Monday, October 16, 2006

The Nerve

Yesterday when I was at church an older woman asked to speak to me after the meeting. She had asked me last week to play my violin in church, so I assumed she wanted to talk more about what music I had picked out. Although I’ve been attending this congregation for a little over a year and know most of the people, I have never spoken with this particular woman until last week. I don’t even know her name.

After church she brought me into an empty classroom, sat me down, and said, “You probably have no idea why I wanted to talk to you.” Nope. She looked at me and said, “I want you to tell me why you are not seeing a doctor or going to a hospital for your birth.” She then proceeded to tell me several horror stories about things going wrong at the last minute during birth. Her daughter bled a lot after having her baby and “had to be sedated” because she started panicking when she saw all the people in the room and asked what was going on. (This daughter also had one kidney and "half a uterus," whatever that means). She knows of another woman who bled to death after giving birth in the hospital. Yeah—great advertisement for hospital birth! She told me that she’s been worried sick about me ever since she learned that I am not planning on seeing a doctor or going to a hospital, and that I should really reconsider my plans.
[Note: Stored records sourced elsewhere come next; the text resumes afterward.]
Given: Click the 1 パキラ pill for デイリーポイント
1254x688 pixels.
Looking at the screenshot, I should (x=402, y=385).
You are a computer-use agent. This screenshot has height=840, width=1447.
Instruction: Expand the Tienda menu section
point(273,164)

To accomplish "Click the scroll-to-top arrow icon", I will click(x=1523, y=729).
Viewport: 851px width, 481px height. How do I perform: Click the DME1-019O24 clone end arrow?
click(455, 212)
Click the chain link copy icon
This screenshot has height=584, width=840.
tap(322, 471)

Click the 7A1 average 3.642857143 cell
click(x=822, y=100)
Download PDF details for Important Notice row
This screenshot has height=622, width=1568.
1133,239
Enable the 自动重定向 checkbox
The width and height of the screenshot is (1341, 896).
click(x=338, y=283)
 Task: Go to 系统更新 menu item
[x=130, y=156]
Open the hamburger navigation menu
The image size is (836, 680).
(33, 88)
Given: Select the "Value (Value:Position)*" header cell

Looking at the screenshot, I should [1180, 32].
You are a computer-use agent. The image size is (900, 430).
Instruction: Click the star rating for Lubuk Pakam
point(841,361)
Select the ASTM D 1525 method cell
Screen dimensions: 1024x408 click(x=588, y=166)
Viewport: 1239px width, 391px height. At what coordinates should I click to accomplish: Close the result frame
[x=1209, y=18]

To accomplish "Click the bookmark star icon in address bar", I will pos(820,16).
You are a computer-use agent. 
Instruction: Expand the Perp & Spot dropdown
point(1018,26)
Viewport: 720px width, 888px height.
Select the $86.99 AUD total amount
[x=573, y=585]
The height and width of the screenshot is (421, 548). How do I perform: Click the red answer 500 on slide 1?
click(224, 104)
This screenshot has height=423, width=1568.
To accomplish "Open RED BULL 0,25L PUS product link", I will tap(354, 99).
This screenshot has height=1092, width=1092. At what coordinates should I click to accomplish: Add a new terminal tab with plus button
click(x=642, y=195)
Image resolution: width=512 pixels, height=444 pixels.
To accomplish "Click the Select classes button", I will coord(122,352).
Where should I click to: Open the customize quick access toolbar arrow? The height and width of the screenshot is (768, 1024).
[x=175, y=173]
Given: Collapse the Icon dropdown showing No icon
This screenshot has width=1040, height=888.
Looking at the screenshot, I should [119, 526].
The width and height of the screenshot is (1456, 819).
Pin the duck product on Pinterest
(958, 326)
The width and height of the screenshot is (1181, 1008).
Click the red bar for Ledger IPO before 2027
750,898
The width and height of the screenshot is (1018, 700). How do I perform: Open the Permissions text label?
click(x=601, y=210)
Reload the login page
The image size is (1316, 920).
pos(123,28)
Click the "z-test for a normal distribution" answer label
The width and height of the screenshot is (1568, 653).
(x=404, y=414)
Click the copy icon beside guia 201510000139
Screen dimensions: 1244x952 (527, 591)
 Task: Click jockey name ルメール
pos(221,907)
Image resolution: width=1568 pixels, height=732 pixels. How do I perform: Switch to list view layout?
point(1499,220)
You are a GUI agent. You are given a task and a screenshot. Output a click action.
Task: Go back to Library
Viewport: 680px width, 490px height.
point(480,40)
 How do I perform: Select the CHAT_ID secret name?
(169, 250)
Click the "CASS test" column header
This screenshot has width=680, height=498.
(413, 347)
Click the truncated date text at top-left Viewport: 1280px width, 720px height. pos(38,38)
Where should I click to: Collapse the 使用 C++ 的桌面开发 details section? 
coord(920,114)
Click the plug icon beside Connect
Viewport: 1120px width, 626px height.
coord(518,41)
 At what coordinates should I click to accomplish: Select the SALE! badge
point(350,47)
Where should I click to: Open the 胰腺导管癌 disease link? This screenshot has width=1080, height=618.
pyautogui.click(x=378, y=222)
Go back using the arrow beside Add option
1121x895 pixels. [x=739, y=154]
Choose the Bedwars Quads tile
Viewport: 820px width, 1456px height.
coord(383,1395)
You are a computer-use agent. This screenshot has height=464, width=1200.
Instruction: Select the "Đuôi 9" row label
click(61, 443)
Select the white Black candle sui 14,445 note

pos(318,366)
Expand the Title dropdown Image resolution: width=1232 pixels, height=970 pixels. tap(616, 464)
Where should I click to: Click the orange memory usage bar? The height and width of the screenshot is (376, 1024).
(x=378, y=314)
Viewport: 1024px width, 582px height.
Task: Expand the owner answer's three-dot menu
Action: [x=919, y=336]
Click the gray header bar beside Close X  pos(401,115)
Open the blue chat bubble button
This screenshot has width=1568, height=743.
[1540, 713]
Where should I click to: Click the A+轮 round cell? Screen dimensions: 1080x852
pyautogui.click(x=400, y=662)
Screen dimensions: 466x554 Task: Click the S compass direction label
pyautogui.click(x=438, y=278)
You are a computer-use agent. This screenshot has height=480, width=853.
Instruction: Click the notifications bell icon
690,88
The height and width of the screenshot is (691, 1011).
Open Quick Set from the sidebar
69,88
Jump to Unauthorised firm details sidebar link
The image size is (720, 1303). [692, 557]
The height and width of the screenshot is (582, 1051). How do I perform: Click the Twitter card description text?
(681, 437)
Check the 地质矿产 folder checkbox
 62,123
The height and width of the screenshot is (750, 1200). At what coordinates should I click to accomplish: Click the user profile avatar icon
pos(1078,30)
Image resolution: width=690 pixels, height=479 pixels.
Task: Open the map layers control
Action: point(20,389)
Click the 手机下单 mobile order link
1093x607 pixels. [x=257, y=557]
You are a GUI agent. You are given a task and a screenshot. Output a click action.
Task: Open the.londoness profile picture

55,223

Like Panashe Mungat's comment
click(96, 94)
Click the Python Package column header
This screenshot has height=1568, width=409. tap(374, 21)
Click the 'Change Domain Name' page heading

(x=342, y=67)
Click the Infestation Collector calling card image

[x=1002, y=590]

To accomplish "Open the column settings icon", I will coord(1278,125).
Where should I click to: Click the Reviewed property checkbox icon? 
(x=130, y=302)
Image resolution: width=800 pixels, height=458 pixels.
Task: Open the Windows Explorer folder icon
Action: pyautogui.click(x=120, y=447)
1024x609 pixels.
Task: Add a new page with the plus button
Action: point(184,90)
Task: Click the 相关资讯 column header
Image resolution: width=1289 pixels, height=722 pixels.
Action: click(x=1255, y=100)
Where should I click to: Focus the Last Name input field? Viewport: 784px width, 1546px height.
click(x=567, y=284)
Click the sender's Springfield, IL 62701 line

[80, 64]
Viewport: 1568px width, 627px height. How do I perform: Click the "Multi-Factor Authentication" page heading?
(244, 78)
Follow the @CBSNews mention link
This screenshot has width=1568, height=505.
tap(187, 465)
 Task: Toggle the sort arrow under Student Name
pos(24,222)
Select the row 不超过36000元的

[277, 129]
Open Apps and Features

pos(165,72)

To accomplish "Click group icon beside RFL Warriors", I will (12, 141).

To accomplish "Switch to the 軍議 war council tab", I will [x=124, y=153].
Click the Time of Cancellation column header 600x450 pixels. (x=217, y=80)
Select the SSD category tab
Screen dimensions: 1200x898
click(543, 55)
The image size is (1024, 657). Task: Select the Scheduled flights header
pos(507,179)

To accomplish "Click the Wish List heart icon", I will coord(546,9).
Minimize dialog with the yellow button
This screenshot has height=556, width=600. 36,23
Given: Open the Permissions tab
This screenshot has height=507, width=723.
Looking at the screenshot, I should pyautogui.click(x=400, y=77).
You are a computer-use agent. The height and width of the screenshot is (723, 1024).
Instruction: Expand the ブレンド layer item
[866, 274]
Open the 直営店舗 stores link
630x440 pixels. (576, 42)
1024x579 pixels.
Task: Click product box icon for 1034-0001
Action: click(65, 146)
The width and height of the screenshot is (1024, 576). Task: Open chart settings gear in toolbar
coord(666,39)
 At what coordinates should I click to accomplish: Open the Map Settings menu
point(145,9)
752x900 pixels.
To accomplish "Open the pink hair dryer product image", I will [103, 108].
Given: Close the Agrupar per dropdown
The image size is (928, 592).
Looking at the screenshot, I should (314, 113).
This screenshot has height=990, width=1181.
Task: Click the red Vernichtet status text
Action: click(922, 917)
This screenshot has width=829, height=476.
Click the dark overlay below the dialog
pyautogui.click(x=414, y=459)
I calmly explained my choices to her (statistics of home vs. hospital birth for healthy women, the importance of not disturbing a natural process, and how many routine hospital procedures can often cause complications to occur). I talked about how I’ve been researching birth for close to 4 years now, and that I’ve made this decision with a lot of thought and prayer. I then told her: “Frankly, you should never say those kind of things to a pregnant woman, especially to someone so close to giving birth.”

The whole conversation took about half an hour, most of it with her talking.

On the way home from church, I told my husband about this strange experience. He became very upset that a woman I don’t even know had the nerve to pry into my life and tell me what to do. He said “you are the one who has done years of research into birth, not her!”

The more I have thought about this conversation, the more it bothers me. It’s one thing for a close friend to ask me what my birth plans are, because they care for me and want to know what I will be doing. But for a virtual stranger to demand that I justify a very personal decision to her and then to try and scare me into doing what SHE feels more comfortable with—that is completely unacceptable.

I wish I had known what she was about to ask when she sat me down. I should have ended the conversation right then by saying, “This is a very personal decision between me, my husband, and God. And it is none of your business.”

Thanks Ellen for the pep talk last night! I felt much better afterwards.